About

This is the full text of a grant called “Knowledge in Biology” that we submitted to JISC, as a follow-up to our knowledgeblog grant. Unfortunately, this grant was not accepted. This blog post is the direct output result of Word; apologies if the conversion is imperfect.

 

 

 

Outline Project Description:

Many disciplines within the sciences are knowledge-rich; of these, biology is an extreme example. In order to make advances, biologists need to be able to access knowledge from both their own and related communities in an easily digestible form. However, the publishing of this knowledge does not fit well with existing scientific communities, as it is often not regarded as “research based” – rather it is a stored body of grey literature, often not publically available. In the Knowledge in Biology project, we will engage with disparate communities in disciplines that engage with biologists as well as the community of biologists themselves. We will generate substantial content describing how “Knowledge in Biology” is both produced and consumed in the pursuit of new discoveries, by commissioning the authorship of this content directly from the funding for this project.

We will leverage the output of the JISC-funded Knowledge Blog platform, as a tool for coordination, publication and dissemination of this content. The result will be a publically accessible, high-impact resource of short, readable and accessible articles describing how to gather, manipulate and synthesise knowledge in biology. This will be of significant value in supporting the multidisciplinary research that is necessary for advance in modern biomedicine.

 

1. Introduction

1This document describes a proposal for a project within the JISC “e-Content” programme call.

2Modern biology is a rich, complex, multi-disciplinary field. In particular, practitioners need knowledge about how to access, organise and structure knowledge itself. As a result, members of the community often need to cross the boundaries of traditional societal structures within research. By definition, this is not well supported by the more formal structures that scientists use for the publication and dissemination of knowledge. So while the information exists, it is not accessible; hidden from the community on the desks and hard-drives of individuals.

3One of the difficulties with migrating this community-based knowledge away from grey literature to a more openly-accessible archived and referenceable form is the lack of a formal reward structure. Although scientists may engage in this form of activity from a sense of public duty, this form of documentation is not critical for their career advancement, or for gaining academic creditability, and so it is rarely made a priority. While technological advances have made publication of this material straightforward, the social structure of science has not supported it. As a result, there is a large body of knowledge about how biologists conduct their work that is simply lost to the community, meaning considerable lost time and effort recreating this knowledge, only for it to be lost again.

4We plan to circumvent this societal barrier using a novel approach – we will directly commission the authoring and reviewing of articles embodying this content. As the knowledge will often be readily available to individual members of the community, and we are aiming for articles which are neither of the size nor complexity of formal research publications, it will be possible to generate a substantial body of content, at relatively low-cost.

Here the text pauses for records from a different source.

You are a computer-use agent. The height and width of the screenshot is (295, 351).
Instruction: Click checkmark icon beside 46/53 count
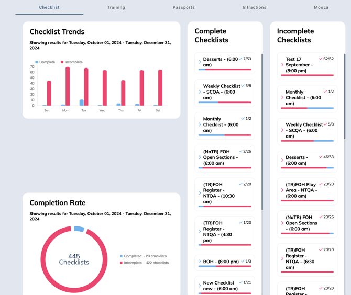click(321, 157)
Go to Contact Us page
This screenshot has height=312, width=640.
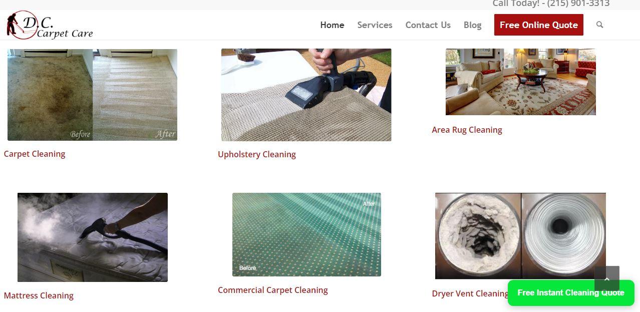point(428,25)
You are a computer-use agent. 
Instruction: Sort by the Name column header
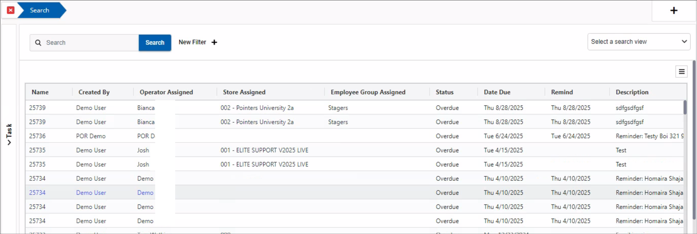pyautogui.click(x=40, y=92)
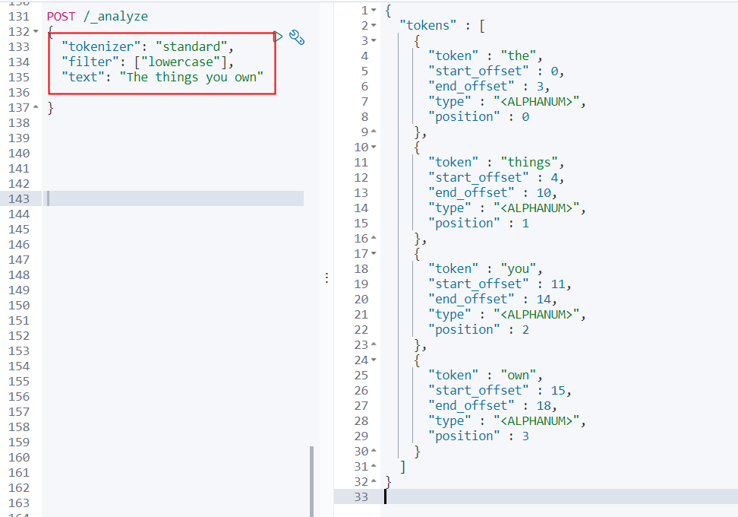The width and height of the screenshot is (738, 517).
Task: Click the POST /_analyze request line
Action: click(97, 16)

5An ideal mechanism for publication of this knowledge has already been funded by JISC as a part of the “Managing Research Data” programme. This is the Knowledge Blog project: a light-weight publication tool, that integrates well with scientists’ existing work-practices, based around a commodity blogging engine. This ‘Knowledge in Biology’ project (KiB) will utilize the work from Knowledge Blog, to the benefit of both: this project will gain a technological underpinning at little cost – Knowledge Blog already exists and will require a small increase in resources to manage the additional content and traffic; Knowledge Blog will gain substantial content and enormously increased visibility.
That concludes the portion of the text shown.